━━━━━ Input material ━━━━━

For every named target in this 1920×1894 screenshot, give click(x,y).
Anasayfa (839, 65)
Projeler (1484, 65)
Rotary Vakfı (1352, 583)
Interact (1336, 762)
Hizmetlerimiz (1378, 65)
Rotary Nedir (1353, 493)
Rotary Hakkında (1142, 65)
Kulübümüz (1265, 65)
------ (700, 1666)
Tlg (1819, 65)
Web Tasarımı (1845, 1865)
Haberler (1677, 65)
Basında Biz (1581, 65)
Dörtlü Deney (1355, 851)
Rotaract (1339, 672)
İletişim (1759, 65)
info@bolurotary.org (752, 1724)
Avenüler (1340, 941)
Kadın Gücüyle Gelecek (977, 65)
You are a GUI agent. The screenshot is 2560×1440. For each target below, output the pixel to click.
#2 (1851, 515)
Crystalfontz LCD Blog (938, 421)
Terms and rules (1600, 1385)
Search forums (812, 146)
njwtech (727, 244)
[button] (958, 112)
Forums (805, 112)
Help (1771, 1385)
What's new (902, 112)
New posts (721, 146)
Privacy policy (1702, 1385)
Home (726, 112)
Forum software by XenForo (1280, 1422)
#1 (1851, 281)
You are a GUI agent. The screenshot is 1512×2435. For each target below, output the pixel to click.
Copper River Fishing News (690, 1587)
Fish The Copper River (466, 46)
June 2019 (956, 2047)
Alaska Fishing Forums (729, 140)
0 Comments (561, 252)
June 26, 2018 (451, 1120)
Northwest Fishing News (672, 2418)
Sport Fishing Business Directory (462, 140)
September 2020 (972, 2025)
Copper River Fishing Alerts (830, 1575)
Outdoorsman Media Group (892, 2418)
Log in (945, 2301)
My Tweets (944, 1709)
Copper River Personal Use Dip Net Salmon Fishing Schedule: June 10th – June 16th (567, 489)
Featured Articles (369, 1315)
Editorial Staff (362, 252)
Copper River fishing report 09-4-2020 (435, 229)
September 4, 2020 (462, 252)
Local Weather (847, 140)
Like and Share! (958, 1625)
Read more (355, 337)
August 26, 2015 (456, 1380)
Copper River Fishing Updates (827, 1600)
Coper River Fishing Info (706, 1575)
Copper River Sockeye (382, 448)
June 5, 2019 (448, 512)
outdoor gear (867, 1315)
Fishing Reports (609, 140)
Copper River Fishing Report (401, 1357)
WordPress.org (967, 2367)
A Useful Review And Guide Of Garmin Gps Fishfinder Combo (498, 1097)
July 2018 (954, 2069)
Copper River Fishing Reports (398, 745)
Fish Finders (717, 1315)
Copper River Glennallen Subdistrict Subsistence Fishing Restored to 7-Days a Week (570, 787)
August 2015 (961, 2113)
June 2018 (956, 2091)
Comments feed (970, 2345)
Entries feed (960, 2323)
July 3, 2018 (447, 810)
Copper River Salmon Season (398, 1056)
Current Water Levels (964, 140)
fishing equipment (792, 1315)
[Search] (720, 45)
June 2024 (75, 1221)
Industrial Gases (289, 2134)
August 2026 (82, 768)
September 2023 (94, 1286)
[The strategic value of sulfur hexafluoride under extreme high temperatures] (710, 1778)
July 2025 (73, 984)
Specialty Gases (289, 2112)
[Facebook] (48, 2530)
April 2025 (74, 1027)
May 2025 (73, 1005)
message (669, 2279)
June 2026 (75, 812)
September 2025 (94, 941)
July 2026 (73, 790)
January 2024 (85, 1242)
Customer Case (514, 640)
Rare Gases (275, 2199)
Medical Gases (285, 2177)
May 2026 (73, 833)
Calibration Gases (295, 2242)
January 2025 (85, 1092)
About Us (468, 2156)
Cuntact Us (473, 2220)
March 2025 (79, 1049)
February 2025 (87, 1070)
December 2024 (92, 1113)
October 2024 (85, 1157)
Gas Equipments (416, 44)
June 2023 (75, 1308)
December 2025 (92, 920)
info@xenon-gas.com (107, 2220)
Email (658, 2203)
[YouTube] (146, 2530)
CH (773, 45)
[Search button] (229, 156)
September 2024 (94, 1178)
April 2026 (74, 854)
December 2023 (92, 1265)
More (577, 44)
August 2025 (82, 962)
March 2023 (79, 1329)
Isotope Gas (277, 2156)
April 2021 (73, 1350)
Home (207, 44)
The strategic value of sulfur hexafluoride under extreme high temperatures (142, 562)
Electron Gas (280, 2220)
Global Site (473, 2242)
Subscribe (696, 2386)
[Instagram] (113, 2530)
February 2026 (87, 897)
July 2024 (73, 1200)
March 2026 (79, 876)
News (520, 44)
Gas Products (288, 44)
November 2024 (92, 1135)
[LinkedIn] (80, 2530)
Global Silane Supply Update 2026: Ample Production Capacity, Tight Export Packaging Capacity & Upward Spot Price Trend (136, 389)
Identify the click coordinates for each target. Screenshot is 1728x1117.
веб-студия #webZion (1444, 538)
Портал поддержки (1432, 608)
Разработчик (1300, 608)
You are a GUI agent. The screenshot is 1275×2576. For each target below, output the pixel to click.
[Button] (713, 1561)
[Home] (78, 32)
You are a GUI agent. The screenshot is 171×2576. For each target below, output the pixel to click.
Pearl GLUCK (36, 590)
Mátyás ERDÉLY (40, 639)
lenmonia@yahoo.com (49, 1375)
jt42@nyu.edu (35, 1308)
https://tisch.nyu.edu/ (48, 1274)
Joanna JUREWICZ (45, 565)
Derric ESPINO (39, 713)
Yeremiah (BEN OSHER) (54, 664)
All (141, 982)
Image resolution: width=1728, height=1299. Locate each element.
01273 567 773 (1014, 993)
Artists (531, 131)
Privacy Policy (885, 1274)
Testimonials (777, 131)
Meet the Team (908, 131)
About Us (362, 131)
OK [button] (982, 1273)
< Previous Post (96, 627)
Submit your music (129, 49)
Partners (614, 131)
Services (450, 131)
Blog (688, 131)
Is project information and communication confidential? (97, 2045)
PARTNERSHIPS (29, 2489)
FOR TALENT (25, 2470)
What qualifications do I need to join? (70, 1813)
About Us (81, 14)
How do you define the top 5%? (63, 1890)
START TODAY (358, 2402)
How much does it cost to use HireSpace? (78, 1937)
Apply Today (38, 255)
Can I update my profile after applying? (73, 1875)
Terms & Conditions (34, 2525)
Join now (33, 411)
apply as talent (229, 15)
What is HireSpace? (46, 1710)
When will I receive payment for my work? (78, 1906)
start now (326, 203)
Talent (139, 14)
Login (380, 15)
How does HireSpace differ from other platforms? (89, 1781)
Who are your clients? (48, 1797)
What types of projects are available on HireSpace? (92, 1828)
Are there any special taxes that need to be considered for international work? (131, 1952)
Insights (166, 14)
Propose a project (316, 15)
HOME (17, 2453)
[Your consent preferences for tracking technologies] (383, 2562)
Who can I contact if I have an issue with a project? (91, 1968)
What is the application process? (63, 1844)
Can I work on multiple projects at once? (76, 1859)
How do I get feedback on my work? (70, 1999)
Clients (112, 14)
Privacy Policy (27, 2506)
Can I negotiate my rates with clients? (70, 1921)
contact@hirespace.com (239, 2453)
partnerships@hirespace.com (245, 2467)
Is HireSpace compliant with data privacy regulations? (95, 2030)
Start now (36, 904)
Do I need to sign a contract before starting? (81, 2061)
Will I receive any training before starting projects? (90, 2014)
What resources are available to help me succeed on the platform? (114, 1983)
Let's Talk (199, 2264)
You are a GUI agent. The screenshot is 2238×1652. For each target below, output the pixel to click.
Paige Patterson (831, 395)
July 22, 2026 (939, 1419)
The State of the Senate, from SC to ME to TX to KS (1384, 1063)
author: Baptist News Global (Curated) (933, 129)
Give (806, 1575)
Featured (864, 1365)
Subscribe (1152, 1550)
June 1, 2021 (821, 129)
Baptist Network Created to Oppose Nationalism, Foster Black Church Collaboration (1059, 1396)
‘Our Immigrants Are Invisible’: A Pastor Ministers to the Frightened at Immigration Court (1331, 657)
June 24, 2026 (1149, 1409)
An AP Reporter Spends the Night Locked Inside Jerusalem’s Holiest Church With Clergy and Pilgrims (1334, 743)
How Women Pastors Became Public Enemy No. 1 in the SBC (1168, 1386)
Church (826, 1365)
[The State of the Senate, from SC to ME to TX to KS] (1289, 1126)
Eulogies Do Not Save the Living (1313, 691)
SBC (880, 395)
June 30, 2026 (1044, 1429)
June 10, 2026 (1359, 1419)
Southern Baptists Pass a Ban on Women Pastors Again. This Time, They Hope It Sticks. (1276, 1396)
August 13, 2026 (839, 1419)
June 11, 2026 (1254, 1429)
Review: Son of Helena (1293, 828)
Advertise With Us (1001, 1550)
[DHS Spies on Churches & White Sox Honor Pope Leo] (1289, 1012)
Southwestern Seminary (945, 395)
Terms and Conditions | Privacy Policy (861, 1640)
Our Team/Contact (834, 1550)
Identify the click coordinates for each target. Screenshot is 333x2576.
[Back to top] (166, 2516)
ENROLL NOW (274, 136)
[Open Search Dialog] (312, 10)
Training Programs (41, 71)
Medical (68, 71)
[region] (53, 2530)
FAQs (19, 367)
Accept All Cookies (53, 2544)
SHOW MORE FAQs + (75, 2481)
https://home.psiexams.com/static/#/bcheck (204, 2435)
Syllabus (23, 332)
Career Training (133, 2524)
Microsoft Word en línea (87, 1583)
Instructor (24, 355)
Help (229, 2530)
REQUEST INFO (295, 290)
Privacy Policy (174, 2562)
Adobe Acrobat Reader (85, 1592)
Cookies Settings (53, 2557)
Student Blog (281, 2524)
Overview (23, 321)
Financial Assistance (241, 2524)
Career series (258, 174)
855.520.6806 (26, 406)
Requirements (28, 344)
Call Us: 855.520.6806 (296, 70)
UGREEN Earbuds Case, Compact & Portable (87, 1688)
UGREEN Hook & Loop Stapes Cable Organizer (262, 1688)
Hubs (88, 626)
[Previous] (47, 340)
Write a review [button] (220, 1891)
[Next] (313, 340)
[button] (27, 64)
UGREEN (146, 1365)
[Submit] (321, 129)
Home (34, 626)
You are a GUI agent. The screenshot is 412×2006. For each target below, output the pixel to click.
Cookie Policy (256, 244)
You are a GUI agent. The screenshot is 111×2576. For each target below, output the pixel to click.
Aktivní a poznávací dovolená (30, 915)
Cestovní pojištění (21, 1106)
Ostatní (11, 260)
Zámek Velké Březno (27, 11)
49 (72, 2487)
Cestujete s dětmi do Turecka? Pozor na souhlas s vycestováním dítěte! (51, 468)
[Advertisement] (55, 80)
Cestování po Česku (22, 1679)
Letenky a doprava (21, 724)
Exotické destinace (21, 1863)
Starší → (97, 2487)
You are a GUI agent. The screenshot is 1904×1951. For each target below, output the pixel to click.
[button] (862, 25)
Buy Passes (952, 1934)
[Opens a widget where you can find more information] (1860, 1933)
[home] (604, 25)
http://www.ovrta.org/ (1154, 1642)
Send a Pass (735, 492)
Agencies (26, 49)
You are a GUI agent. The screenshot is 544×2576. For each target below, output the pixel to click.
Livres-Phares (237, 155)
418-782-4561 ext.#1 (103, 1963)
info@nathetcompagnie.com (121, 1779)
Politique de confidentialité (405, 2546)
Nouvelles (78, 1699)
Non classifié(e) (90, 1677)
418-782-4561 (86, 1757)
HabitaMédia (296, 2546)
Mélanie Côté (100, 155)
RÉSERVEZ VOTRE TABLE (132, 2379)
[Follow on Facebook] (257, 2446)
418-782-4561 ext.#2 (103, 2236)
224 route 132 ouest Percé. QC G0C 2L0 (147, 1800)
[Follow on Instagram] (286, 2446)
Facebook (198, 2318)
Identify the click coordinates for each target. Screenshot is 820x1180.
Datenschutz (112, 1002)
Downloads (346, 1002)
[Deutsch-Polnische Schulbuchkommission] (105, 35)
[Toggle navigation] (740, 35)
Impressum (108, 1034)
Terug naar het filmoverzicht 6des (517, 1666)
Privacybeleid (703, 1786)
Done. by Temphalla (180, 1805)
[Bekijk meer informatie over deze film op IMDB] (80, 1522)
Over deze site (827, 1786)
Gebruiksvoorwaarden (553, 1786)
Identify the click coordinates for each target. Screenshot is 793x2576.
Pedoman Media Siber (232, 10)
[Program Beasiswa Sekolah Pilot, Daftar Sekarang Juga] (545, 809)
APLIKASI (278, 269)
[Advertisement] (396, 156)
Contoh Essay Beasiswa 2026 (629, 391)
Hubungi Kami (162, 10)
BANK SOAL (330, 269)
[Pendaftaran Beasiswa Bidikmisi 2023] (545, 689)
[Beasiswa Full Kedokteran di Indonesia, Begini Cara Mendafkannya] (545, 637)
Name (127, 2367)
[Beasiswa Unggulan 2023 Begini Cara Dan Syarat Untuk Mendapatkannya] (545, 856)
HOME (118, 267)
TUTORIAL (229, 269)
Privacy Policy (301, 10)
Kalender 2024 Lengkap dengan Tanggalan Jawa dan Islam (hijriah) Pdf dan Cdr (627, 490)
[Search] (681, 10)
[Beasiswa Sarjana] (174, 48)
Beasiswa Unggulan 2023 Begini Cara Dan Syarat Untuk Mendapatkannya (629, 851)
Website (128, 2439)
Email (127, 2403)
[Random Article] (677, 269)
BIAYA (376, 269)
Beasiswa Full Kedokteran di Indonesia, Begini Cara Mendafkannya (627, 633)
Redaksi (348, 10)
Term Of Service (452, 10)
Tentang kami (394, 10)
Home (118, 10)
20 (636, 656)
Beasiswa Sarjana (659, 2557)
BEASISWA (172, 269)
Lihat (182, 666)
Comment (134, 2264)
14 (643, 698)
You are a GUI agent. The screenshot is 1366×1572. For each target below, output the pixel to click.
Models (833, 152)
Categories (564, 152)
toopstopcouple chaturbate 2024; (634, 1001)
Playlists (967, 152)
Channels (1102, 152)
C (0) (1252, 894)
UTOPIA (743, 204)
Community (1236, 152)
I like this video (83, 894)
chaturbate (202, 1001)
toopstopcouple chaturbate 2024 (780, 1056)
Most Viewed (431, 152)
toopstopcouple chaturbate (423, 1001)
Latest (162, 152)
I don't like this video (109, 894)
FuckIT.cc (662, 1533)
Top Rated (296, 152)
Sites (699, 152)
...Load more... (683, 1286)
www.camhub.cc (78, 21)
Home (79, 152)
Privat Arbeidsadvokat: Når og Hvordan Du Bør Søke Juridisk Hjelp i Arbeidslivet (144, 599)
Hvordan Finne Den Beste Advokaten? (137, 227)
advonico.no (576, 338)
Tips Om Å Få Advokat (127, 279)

━━━━━

• About this exercise: Using the entries, return every line where the word "News" can be found.

• Answer space:
Copper River Fishing News (690, 1587)
Northwest Fishing News (672, 2418)
News (520, 44)
author: Baptist News Global (Curated) (933, 129)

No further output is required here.